The Musée des Beaux-Arts de Dijon is a museum of fine arts opened in 1787 in Dijon, France. It is one of the main and oldest museums of France. It is located in the historic city centre of Dijon and housed in the former ducal palace which was the headquarters of the Burgundy State in the 15th century. When the duchy was assimilated to the Kingdom of France, the palace became the house of the King. In the 17th century it became the Palace of the Dukes of Burgundy following a project by Jules Hardouin-Mansart.

Since 2006, the museum has been in a process of full renovation and extension.

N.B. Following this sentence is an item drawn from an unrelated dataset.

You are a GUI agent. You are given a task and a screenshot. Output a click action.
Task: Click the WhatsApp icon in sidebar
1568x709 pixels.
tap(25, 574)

First, the work focused on one part including the renovated route “Middle-Ages – Renaissance”, inaugurated on September 7, 2013. The fully-renovated museum displaying 1500 works of art in 50 different rooms was inaugurated on May 17, 2019, in the presence of the Minister for Culture Franck Riester, the former French President François Hollande and the Mayor François Rebsamen.

History of the museum 

The museum was founded during the Age of Enlightenment on the order of the Estates of Burgundy on November 30, 1787, but the project dated from 1783 with the decision to build the eastern wing of the palace. The aim was to facilitate the teaching for the students of the art school by gathering works that could serve as models.

This original school was free and open to everyone. It was created by François Devosge on March 24, 1767. The museum was placed under the protection of the Estates of Burgundy and presented its collections in the Salon Condé, conceived as a gallery of paintings to celebrate the glory of the Grand Condé’s battles, and in the Statues Room or “Room of the Antiques” where copies of plaster and marble antiques could be found.

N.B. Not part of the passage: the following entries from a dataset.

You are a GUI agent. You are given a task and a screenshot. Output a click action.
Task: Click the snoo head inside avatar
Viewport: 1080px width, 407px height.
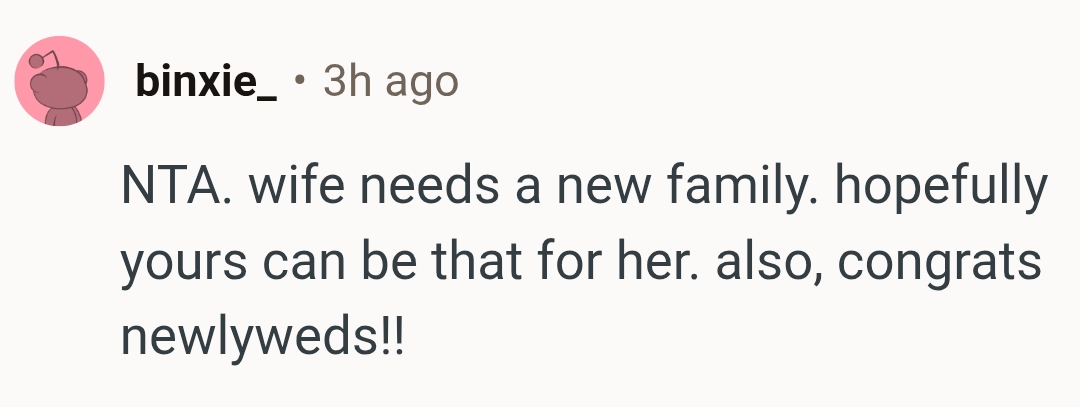pyautogui.click(x=60, y=90)
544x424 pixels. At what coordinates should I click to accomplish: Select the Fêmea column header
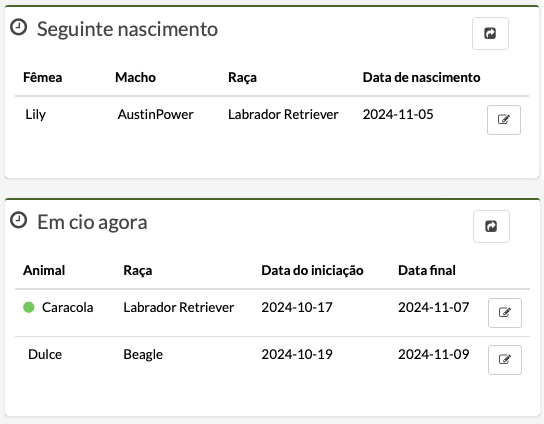tap(43, 77)
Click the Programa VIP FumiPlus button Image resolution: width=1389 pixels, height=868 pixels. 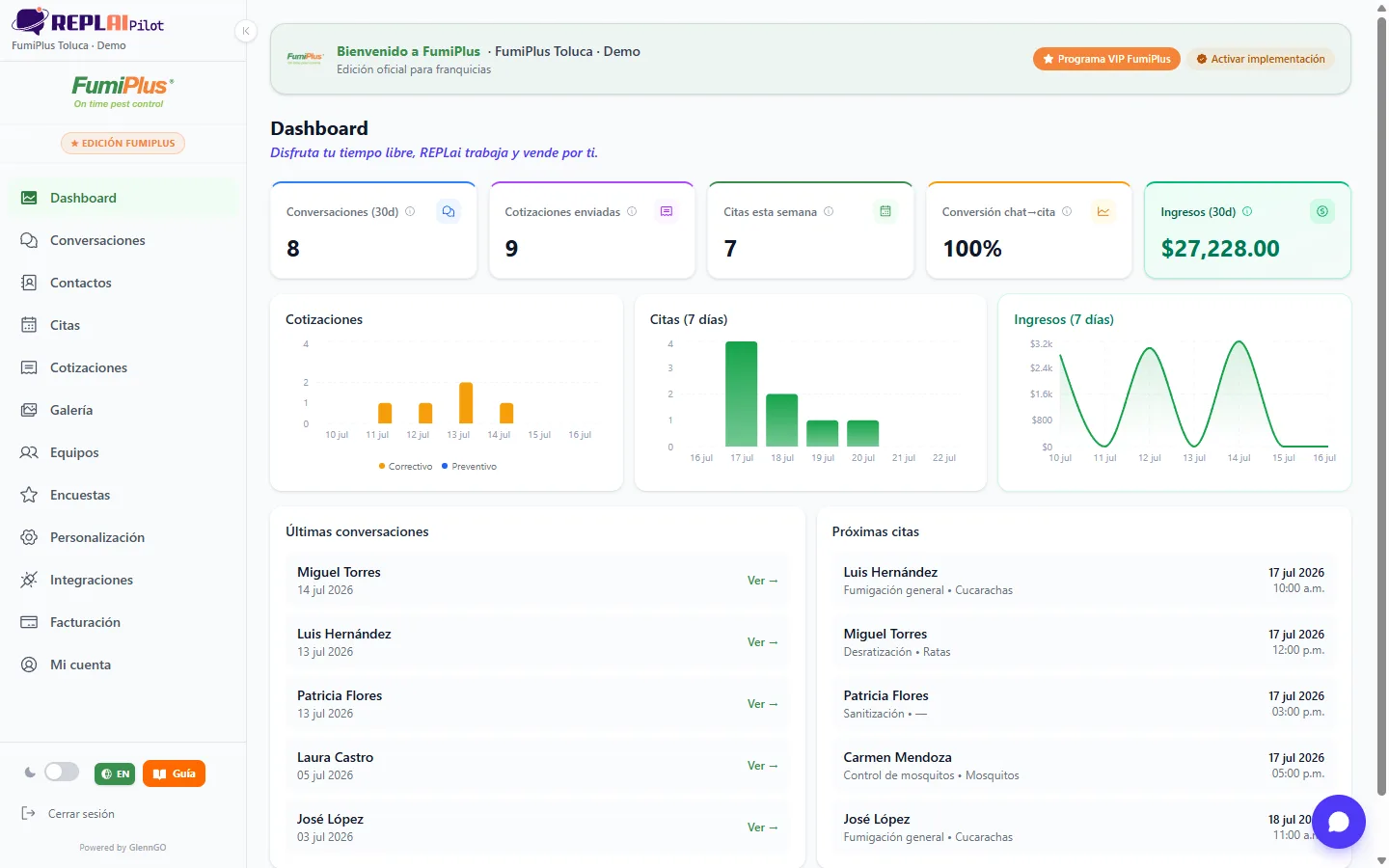[x=1106, y=59]
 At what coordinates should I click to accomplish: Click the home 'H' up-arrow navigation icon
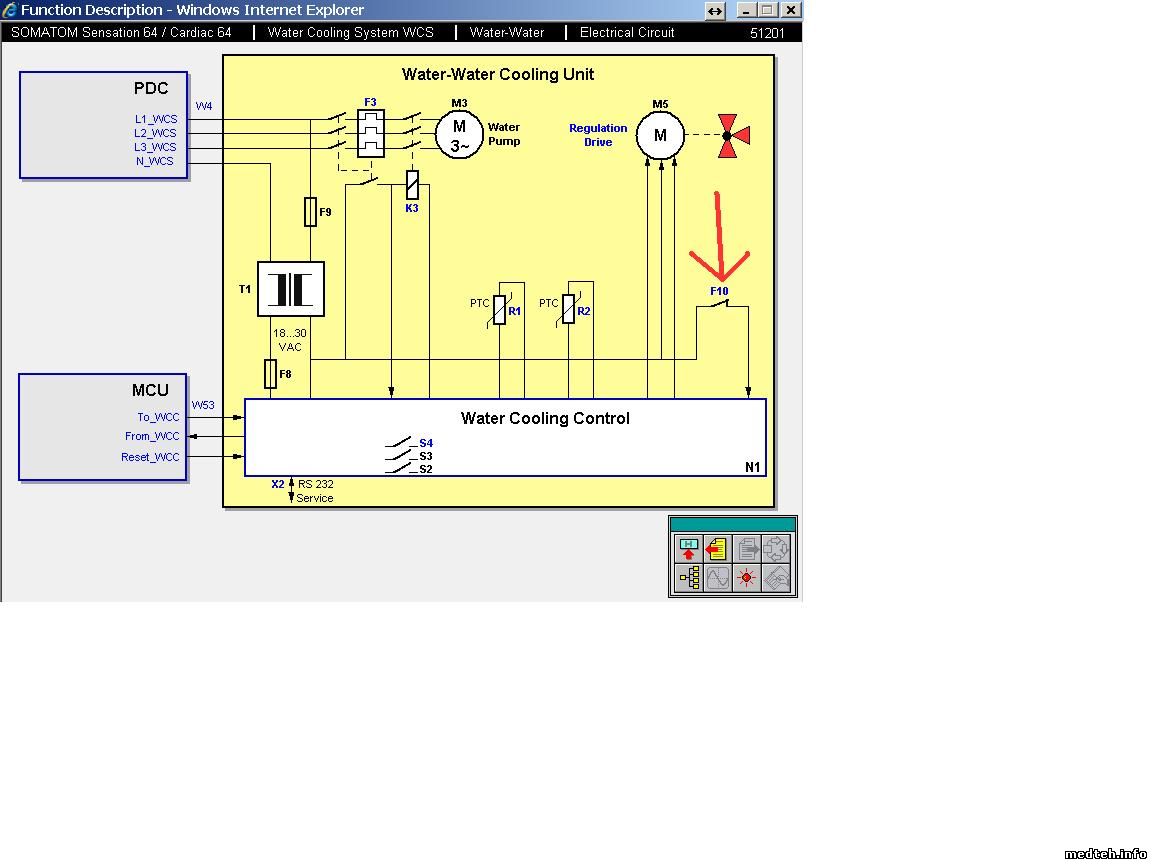tap(688, 548)

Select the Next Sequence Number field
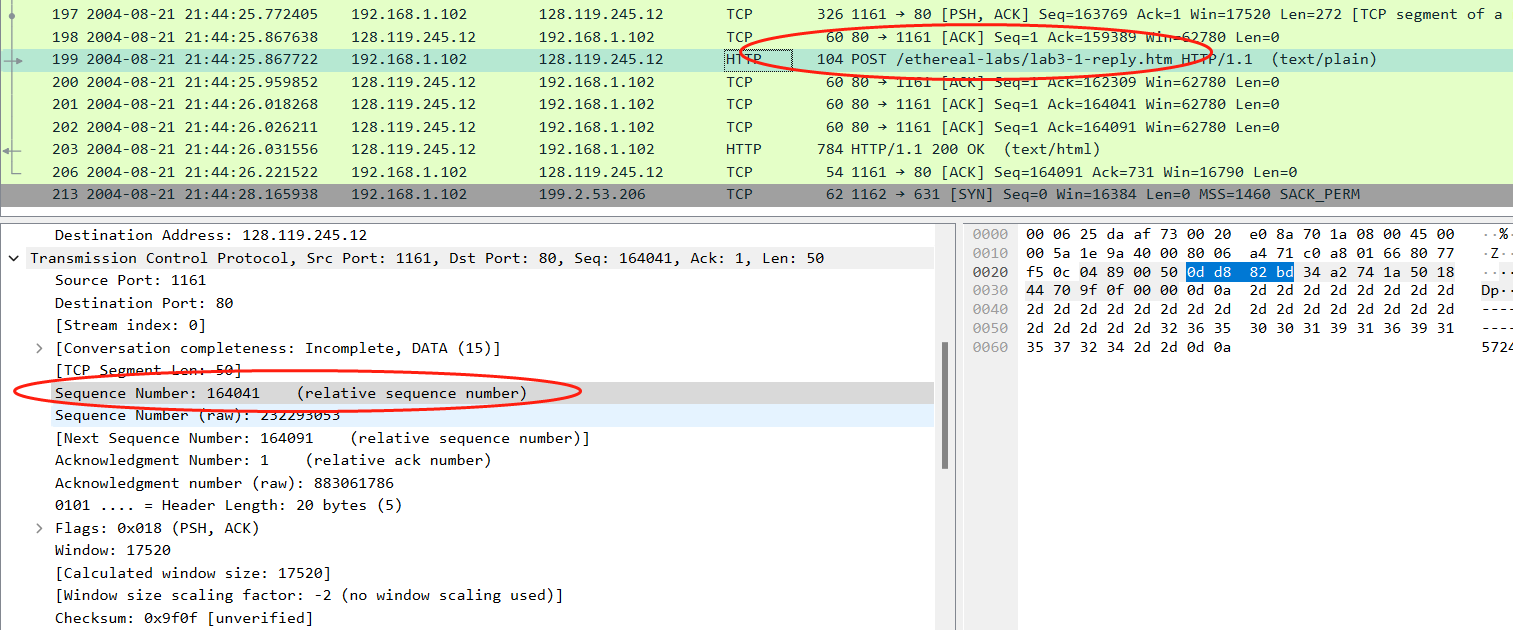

It is known for its collections in relation with the dukes of Burgundy, for the richness of its encyclopedic collections stretching from  Egyptian art to the 20th century as well as the historical interest of the building that holds them, the Palace of the Dukes of Burgundy.

The museum opened its doors to the public in 1799 and gradually spread out within the palace being enriched by imperial grants, deposits by the State, donations and legacies.

As one of the largest museums of France, le Musée des Beaux-Arts de Dijon is known for its rich collections of sculptures, paintings, art objects and various other items from the past.

Those interested in a specific historical age can admire various stunning items from Antiquity, Middle Ages, Renaissance as well as masterpieces stretching from the 17th century to the 21st century.

Among the attractions of the museum, you can find the tombs of Philippe le Hardi and Jean sans Peur, a collection of German and Swiss primitives (the most important in France) and a collection of French paintings, rich in artists dating back to the time of Louis XIV, not forgetting the collection of contemporary art.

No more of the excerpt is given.